Obviously though that doesn't always work. The most famous case of failure here would be Prop 1 in Austin, Texas. Both Uber and Lyft spent over $5 million trying to legalize their practice there. Ultimately though they were rejected by voters and left the city.
The question seems to assume that the only reason for business licensing and regulation by local governments is because of monopolistic cronyism.
Many of the licensing requirements for taxi companies is for the benefit of the local citizens (many require that they act certain ways in procuring business at airports, that they offer services to certain areas, that they offer services specifically for the disabled, etc). These requirements to do business in those regulated categories incur costs to the companies being regulated. The cities also generate revenue from the licensing (another cost to the companies).
So, the established businesses have incurred significant costs and met regulatory standards, often for decades, and that is often a reason why they are not in favor a competitor coming in who does not have to meet those same expensive requirements that they did/do in order to compete in that marketplace.
It's not that the companies lobby to lock Uber out (might not be against it, per se), though that might be the net effect. They lobby to demand that the same standards that are imposed upon them be imposed on the new competitor.
But why can't Uber invest their money into convincing city governments into changing their regulations? Surely they have more cash to do so than individual taxi unions?
Maybe. But do they have more voters? Not only do taxi drivers have an incentive to vote against Uber, but other unions may join them. And unions are also a source of volunteers for political campaigns. Union influence in government is larger than most statistics can measure. In many places, being the clear anti-union candidate is a clear loss.
And it's not clear that they have more money.

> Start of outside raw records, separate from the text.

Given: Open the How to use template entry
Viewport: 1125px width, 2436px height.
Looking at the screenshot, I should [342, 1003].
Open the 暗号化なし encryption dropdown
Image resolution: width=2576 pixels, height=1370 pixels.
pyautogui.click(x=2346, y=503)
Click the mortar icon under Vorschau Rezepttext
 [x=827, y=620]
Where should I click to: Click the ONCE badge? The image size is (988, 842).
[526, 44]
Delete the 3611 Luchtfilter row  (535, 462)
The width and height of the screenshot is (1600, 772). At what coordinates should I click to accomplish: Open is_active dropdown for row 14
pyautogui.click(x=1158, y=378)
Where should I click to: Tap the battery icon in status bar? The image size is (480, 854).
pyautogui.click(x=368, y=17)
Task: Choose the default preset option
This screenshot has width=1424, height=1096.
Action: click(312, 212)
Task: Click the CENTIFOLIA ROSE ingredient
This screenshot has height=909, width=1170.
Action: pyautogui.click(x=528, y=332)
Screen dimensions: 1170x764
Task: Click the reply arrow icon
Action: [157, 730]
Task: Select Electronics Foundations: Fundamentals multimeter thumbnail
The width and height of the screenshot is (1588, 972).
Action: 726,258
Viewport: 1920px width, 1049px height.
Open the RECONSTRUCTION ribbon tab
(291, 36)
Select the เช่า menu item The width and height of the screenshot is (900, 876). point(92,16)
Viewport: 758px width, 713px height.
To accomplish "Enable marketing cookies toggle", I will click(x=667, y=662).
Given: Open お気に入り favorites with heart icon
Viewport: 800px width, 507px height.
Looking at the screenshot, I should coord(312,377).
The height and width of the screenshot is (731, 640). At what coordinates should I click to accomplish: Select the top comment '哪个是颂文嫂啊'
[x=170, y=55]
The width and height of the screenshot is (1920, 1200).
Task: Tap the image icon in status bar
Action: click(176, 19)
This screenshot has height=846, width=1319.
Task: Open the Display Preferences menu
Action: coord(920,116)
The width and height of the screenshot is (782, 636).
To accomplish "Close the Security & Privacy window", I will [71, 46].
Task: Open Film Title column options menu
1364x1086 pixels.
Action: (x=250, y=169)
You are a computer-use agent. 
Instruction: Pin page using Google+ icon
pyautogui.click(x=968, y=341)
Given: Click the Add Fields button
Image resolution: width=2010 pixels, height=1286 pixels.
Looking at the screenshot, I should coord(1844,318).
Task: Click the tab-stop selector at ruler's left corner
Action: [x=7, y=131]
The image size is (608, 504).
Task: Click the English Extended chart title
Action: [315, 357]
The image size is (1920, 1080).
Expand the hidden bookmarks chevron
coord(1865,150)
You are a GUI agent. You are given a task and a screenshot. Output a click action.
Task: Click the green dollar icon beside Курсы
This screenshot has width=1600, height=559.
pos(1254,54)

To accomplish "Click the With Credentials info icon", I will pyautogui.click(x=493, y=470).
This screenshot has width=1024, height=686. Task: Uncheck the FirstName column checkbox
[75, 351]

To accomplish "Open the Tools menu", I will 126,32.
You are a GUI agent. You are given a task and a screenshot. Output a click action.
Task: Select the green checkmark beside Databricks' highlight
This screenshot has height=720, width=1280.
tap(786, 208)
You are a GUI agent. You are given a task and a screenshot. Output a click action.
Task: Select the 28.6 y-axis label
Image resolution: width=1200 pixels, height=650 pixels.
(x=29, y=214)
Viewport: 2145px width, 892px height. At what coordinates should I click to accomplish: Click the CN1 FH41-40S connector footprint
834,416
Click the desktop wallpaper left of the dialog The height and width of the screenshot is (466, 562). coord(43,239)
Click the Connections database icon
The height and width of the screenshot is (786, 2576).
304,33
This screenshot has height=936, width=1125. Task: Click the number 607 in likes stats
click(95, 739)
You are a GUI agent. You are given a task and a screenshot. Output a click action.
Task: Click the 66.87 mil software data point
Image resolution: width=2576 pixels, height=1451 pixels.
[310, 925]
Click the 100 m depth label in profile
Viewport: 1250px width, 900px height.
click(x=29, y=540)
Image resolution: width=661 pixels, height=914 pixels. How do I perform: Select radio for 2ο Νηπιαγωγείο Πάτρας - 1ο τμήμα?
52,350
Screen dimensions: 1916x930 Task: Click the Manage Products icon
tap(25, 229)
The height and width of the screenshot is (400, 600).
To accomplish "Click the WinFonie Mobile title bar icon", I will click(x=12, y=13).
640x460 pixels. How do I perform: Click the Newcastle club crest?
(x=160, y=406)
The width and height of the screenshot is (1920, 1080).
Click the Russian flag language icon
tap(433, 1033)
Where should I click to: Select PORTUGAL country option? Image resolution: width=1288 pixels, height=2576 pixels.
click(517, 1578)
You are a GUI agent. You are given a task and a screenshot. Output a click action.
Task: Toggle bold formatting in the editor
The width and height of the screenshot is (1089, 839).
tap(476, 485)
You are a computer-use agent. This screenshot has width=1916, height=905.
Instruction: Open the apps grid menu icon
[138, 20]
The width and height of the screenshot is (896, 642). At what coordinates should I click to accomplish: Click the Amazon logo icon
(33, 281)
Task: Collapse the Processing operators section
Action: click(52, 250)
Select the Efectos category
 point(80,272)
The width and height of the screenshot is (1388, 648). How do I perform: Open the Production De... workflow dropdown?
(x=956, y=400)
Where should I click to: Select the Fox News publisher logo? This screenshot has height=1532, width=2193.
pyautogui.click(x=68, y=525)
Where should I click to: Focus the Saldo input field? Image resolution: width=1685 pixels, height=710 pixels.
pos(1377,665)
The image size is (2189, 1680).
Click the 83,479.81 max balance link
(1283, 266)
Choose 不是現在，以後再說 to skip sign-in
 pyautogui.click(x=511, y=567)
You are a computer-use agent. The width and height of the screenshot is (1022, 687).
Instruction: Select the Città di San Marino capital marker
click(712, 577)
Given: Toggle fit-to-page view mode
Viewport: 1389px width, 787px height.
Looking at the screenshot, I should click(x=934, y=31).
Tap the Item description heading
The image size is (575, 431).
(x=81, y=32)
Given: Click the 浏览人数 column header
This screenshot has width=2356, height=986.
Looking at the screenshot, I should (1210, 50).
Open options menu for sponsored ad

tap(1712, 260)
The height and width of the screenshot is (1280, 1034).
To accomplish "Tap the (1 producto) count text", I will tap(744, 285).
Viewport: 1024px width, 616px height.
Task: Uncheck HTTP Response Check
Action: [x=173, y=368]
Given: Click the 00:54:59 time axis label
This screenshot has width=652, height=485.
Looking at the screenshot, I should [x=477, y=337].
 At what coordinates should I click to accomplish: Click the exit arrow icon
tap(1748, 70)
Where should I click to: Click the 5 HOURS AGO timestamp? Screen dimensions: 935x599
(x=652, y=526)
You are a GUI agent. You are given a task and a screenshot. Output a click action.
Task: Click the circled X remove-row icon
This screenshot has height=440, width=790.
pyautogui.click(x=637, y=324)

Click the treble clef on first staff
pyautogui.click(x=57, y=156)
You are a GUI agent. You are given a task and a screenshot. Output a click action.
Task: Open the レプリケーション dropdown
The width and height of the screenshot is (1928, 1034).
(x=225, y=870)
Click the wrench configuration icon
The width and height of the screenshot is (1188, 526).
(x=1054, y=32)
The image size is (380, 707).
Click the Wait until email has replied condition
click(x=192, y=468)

Taxi medallions cost a million dollars in New York City as recently as 2014. There are more than thirteen thousand medallions there alone. That's roughly as much as Uber has raised nationally.
Another issue is that taxi operators are local. So all their money is spent locally. Uber has to spread its lobbying out over multiple countries much less multiple cities.
But why can't Uber invest their money into convincing city governments into changing their regulations?
Because fundamentally Uber is in competition with the local government. The existing taxi system is a valuable revenue source for the governments, for doing practically nothing.
Uber fundamentally replaces or bypasses the government and connect service providers to customers.
When you take the governments candy away, they aren't going to be happy.